1. A prototype system for terminal binary file representation, the specific indicators are:
1) At least support two type of binary file (PE and macho) on two type of terminal operating systems (windows and mac);
2) It has a strong ability to extract the features of binary files, and the representation results of similar binary files should have proper similarity. For different versions of the same application software, or binary files generated by the same source code by different compilers, the similarity of the characterization results measured by the common Euclidean distance or cosine distance is not less than 90%;
3) The system has high execution efficiency, from the preprocessing of binary files to the output of the final characterization vector, the processing samples on ordinary servers are no less than 50,000 cases/set.
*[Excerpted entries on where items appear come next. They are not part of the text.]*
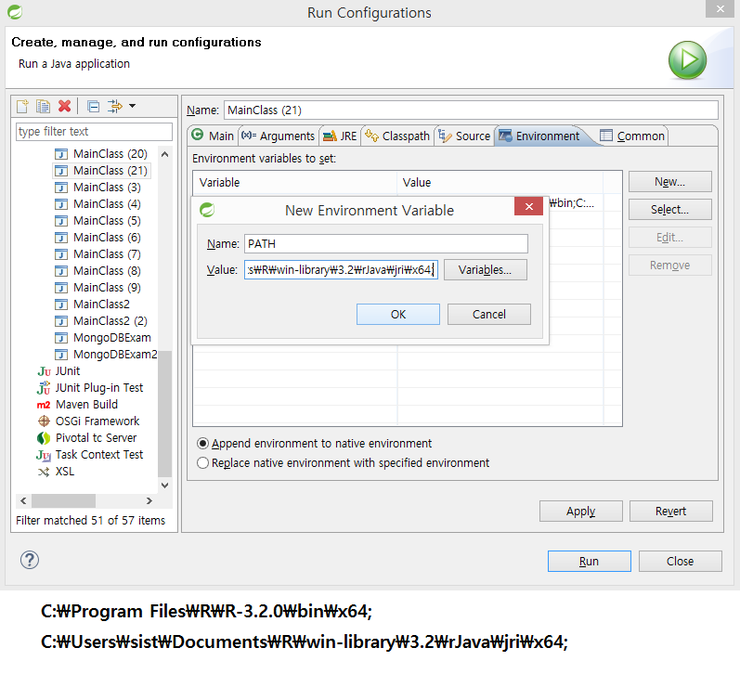
Task: Select Append environment to native environment
Action: tap(204, 443)
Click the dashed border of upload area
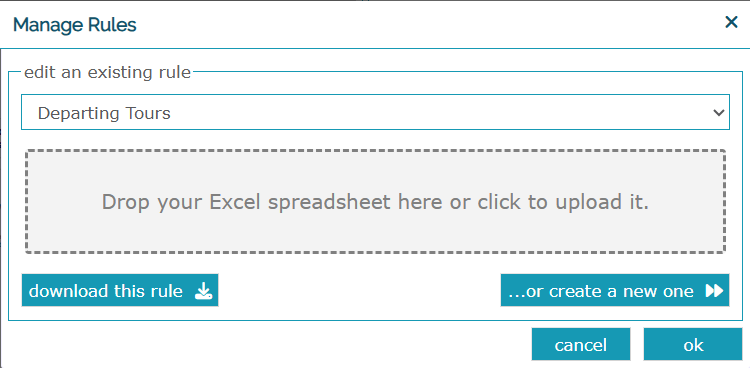Viewport: 750px width, 368px height. pos(375,151)
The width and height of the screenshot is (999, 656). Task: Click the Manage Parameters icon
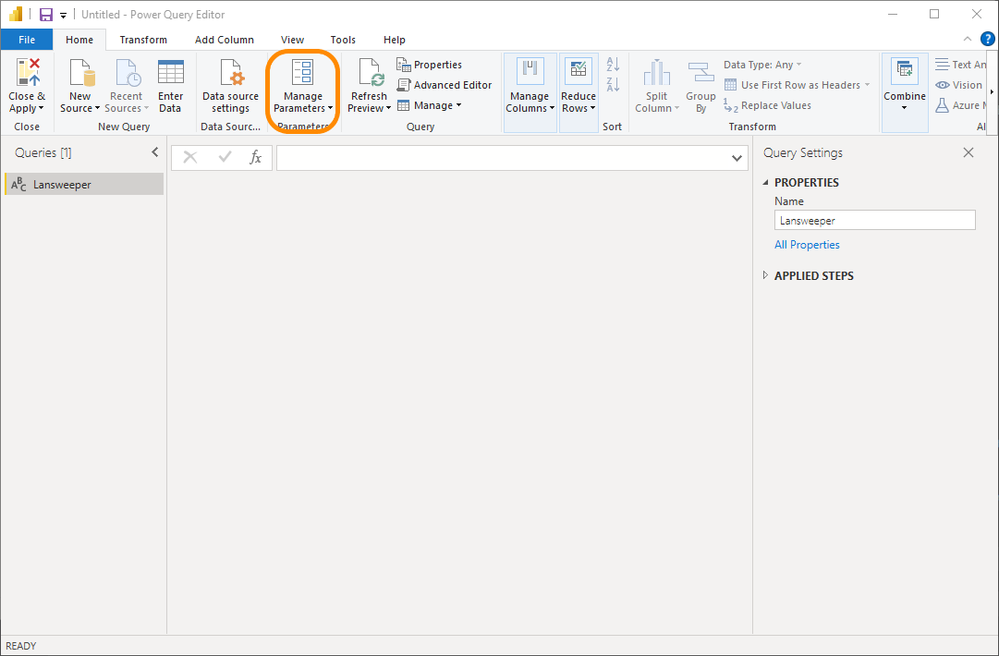302,73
2. Submit 1 high-level paper on a class A conference or journal certificated by Alibaba group.
Related Research Topics
This project intends to study a binary file representation technology based on deep learning, and achieve the judgment of the similarity of binary files by representing binary files as dense vectors that can reflect their characteristics. The characterization of binary files can be performed at different levels such as the binary instructions, conversion to intermediate representation, and higher-level control flow analysis. The efficiency of preprocessing at different levels, the size of the required labeled data set, the algorithm of model training, and the adaptation the limitations of downstream tasks are different, and we need to explore a set of binary file representation schemes suitable for our own business scenarios according to the actual situation. The technical problems to be solved in this project include:
Binary file representation algorithm framework: Aiming at realizing the two downstream tasks of process whitelist and malicious code static detection, with an average daily processing of fifty thousand new samples as the index, in the binary layer/intermediate layer/disassembly code layer /Control flow layer and other options, explore a set of binary file representation algorithm framework suitable for our business scenarios.
Binary file preprocessing technology: On the selected preprocessing level, implement a set of binary file preprocessing technology, which can meet the preprocessing task of an average of fifty thousand samples per day, and the preprocessed content is suitable for subsequent deep learning-based features Extract frame.
Binary file representation algorithm: Given a large number of unlabeled samples and a small number of labeled samples (including white software families, black and white sample files), establish a set of algorithm framework combining self-supervised learning and supervised fine-tuning to realize binary Files are represented as dense vectors and perform well on two downstream tasks of process whitelist detection and malicious code detection.